ZeRO (Zero Redundancy Optimizer)

Sovereign AI

The Zero Redundancy Optimizer (ZeRO) is a family of memory optimizations in Microsoft's DeepSpeed library that makes large-model training fit on hardware that plain data parallelism would overflow. Ordinary data parallelism wastes memory by storing identical copies of the optimizer states, gradients, and parameters on every device. ZeRO removes that redundancy by partitioning these training states across the available devices, so each holds only a fraction, while preserving the simplicity and compute efficiency of data parallelism: every device still processes its own batch of data through what behaves like a full model.

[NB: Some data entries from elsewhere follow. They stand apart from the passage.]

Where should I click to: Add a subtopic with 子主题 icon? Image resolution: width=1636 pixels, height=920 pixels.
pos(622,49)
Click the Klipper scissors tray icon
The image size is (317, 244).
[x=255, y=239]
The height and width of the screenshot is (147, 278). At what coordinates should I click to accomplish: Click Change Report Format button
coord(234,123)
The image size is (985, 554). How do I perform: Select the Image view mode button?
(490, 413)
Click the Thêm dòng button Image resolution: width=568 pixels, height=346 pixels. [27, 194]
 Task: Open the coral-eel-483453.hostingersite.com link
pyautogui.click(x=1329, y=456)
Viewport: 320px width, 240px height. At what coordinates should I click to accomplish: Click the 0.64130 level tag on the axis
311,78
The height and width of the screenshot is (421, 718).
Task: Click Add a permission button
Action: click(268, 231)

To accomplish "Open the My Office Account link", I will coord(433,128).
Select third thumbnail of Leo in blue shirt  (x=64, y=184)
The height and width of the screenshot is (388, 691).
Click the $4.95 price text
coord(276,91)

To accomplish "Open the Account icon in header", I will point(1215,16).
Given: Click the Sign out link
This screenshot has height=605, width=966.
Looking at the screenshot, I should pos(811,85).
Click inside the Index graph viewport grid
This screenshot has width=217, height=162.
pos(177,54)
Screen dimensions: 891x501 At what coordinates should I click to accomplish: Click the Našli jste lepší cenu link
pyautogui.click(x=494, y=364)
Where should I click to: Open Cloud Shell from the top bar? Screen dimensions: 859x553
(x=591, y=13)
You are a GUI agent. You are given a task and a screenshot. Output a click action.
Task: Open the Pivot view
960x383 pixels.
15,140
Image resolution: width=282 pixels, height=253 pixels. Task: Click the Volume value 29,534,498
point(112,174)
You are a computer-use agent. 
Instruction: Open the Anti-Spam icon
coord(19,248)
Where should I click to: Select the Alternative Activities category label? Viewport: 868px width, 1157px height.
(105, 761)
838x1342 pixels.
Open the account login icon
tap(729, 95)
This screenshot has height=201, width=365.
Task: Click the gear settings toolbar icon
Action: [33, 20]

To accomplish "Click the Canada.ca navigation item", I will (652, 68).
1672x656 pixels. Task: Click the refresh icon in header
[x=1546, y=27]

Why the redundancy is so expensive

In mixed-precision training, the model's parameters are only a small part of the memory bill. For each parameter, an Adam-style optimizer typically keeps an FP32 master copy plus momentum and variance terms, and training also needs a gradient per parameter. The result is that the training state can be several times larger than the model itself — and classic data parallelism replicates every byte of it on every GPU. Eight GPUs training a model this way hold eight identical copies of state that only needs to exist once. That replication is exactly the "redundancy" ZeRO eliminates.

The three stages

ZeRO is applied incrementally. Stage 1 partitions the optimizer states — the largest consumer in mixed-precision training — with almost no change to the communication pattern; each device updates only its shard of the parameters. Stage 2 additionally partitions the gradients, so each device keeps only the gradients matching its optimizer shard, reducing memory further at the cost of a reduce-scatter instead of an all-reduce. Stage 3 goes furthest and partitions the model parameters themselves, automatically gathering each layer's weights just before they are needed in the forward and backward passes and releasing them afterward. Stage 3's memory reduction scales linearly with the number of devices, which is what enabled training runs with hundreds of billions of parameters on clusters of commodity-memory GPUs.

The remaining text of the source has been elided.